The “Arnieville Sleepout” ended today with a celebration of what the participants had already achieved—publicity about budget cuts which threaten the survival of disabled citizens who depend on state support. It was named for Governor Arnold Schwarzenegger, in the tradition of the Hoovervilles which sprung up around the United States during the Great Depression.
Organizer Jean Stewart told the Planet that more than 200 people had stopped by or slept out in tents in the four days (from May 21 to May 25) members of Berkeley’s disabled community were assembled on the median strip at Adeline and Russell, across from the Berkeley Bowl.
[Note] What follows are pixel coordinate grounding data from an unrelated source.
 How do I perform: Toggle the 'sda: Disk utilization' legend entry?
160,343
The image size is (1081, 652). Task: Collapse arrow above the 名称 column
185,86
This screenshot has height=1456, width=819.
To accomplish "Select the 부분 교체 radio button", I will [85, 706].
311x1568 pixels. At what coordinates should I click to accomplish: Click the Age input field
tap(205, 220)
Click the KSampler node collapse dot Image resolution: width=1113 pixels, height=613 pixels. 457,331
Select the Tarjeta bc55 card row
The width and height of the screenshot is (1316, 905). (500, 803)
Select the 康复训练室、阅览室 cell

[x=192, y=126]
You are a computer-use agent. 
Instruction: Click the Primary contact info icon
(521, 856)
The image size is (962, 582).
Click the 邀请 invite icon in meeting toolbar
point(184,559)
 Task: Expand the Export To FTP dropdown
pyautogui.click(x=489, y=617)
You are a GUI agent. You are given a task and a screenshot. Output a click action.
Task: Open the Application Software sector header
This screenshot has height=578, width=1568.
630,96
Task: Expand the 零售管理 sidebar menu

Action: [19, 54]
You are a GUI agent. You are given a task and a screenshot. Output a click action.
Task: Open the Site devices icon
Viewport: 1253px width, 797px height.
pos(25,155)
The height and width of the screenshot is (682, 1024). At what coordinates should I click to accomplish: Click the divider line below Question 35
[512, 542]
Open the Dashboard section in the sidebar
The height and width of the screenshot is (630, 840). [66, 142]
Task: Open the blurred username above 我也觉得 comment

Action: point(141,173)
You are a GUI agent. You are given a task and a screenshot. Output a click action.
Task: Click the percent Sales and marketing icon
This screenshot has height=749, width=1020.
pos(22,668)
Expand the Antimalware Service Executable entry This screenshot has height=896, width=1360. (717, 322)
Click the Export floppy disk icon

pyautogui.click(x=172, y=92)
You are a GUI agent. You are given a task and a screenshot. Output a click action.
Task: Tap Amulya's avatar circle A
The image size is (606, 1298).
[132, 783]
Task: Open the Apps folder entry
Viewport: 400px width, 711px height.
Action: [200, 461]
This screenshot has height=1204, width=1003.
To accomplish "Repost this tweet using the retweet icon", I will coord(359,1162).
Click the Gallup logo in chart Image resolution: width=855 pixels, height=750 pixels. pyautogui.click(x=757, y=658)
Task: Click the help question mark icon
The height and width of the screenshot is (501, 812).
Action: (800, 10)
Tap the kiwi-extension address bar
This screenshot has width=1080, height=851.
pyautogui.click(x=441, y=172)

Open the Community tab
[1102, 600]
The final party was held in the rain under a canopy, but the weather didn’t dampen the spirits of the campers. Councilmember Kriss Worthington showed up to say goodbye, along with many friends who brought cookies, beans and rice and other food for a potluck supper.
The protesters posted a list of things they don’t like about Schwarzenegger’s budget on a Facebook page:
“The Governor's budget plans to eliminate about 60% of IHSS [In Home Social Services] recipients and reduce IHSS wages by 30%. Approximately 440,000 low income seniors and people with disabilities in California use the IHSS program. At approximately $55,000 per person per year, nursing homes are five times as expensive as the IHSS. Cuts to IHSS and Medi-Cal come at a huge cost to society, both economically and morally.”
A handout at the site described IHSS as a model program that pays caregivers to help 450,00 poor elderly and disabled persons in their homes.
Other programs that support low income and disabled people are also threatened, including CalWorks, Adult Day Care and mental health rehabilitation.
Organizer Dan McMullan said that unless an acceptable budget is signed in the meantime, which seems very unlikely at the moment, the encampment would be back on June 22.